Il me semble d'ailleurs aujourd'hui, compte tenu de la transversalité des thématiques et des besoins, que les formations prévues pour ces agents municipaux pourraient être agrégées aux programmes qui seront mis en oeuvre par le Réseau national. Cela permettrait de renforcer la cohérence de l'ensemble des actions menées.
3. Enfin, notre troisième priorité commune, c'est la modernisation de l'Etat : simplification des procédures, administration numérique, programmation stratégique, promotion de la diversité et de l'égalité femme/homme, tous ces sujets sur lesquels vous avez engagé des réformes feront l'objet de nos échanges.
En vous observant, je ne peux que noter la présence marquante de la gente féminine au sein de la fonction publique libanaise. Je m'en réjouis car le renforcement du rôle des femmes dans la société est une orientation particulièrement importante. Et car l'Etat se doit d'être exemplaire aussi en matière d'égalité professionnelle. C'est la raison pour laquelle en France, nous avons signé le 8 mars 2013 - avec l'ensemble des organisations syndicales et des employeurs – un protocole d'accord historique sur cette question.
Je sais que le Liban s'est également engagé dans cette voie dès 1998, lorsqu'a été créée la Commission nationale de la femme libanaise. Votre pays a ainsi fait de l'égalité femme/homme, un axe important de la stratégie nationale libanaise. C'est là encore un des points sur lequel nos pays partagent des valeurs communes. C'est là donc, un élément majeur de notre coopération.
Ainsi, la France soutient le projet « mixité et gouvernance » lancé par l'Union pour la Méditerranée et auquel le Liban participe. Le fond engagé par la France dans ce projet cible les femmes en position de responsabilité dans les administrations. Il s'agit d'aborder les questions d'égalité dans l'administration, à la fois sous l'angle de la parité dans les hautes sphères de décision mais également sous l'angle de la prise en compte du genre dans les politiques publiques.
Mesdames et Messieurs, vous le constatez donc, sur tous ces volets, l'arrangement administratif que nous avons signé ce matin - Monsieur Nabil de Freige, Monsieur Nouhad Machnouk et moi-même - se traduira par des actions concrètes ainsi que des échanges d'expériences et de bonnes pratiques. Cet arrangement constitue ainsi un outil fédérateur. Il nous permettra de mettre en relation l'ensemble des actions menées et, au travers de ces actions, toutes les institutions qui les conduisent.
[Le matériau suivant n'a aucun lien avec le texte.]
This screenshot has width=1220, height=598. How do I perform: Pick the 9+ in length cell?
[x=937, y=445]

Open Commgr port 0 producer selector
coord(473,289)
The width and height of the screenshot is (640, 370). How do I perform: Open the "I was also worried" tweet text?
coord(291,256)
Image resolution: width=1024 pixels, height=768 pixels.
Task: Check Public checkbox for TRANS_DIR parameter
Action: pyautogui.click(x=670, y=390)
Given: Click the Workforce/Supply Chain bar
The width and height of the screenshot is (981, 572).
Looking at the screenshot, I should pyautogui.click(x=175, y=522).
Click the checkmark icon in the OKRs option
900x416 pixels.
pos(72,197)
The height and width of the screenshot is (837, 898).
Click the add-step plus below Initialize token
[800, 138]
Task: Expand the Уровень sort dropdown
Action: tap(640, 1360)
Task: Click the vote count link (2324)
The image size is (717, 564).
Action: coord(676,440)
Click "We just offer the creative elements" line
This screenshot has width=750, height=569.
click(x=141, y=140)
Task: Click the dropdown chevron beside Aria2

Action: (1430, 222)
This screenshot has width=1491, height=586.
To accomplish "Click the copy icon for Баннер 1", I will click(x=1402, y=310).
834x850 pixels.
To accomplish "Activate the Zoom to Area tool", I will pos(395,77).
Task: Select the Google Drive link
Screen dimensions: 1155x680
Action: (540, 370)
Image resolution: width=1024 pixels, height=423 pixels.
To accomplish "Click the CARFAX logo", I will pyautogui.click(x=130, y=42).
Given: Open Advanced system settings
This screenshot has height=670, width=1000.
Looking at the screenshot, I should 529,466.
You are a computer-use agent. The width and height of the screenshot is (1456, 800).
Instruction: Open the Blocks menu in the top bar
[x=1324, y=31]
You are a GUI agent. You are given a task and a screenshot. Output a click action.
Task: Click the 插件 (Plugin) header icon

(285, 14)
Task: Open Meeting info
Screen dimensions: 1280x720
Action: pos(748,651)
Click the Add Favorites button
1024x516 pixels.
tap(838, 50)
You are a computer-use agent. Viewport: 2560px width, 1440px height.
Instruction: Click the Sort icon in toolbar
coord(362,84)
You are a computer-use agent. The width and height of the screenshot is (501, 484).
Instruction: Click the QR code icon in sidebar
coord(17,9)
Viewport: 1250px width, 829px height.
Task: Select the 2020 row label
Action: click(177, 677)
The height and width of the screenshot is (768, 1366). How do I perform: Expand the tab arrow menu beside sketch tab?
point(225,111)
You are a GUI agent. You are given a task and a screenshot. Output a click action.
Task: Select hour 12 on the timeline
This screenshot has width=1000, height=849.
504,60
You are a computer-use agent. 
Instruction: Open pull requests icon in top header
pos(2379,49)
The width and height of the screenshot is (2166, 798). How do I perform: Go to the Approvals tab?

La coopération, j'en suis persuadée, est source de solidarité et de progrès. Car échanger est la meilleure façon de s'évaluer, de s'adapter et de s'améliorer. C'est pourquoi le Liban constituait pour moi - qui suis la ministre française de la décentralisation et de la fonction publique - une étape indispensable.
Aujourd'hui plus que jamais la France se doit d'être solidaire du Liban pour que l'Etat libanais, ses administrations et ses institutions puissent affronter une situation particulièrement difficile. Aujourd'hui, plus que jamais, parce que les attentes des citoyens vis à vis des administrations sont fortes, parce que les contraintes économiques sont pressantes, la France et le Liban doivent conforter leur collaboration afin de faire progresser leurs administrations. Et aujourd'hui plus que jamais, l'accord que nous avons signé témoigne de la force des liens qui unissent nos deux pays.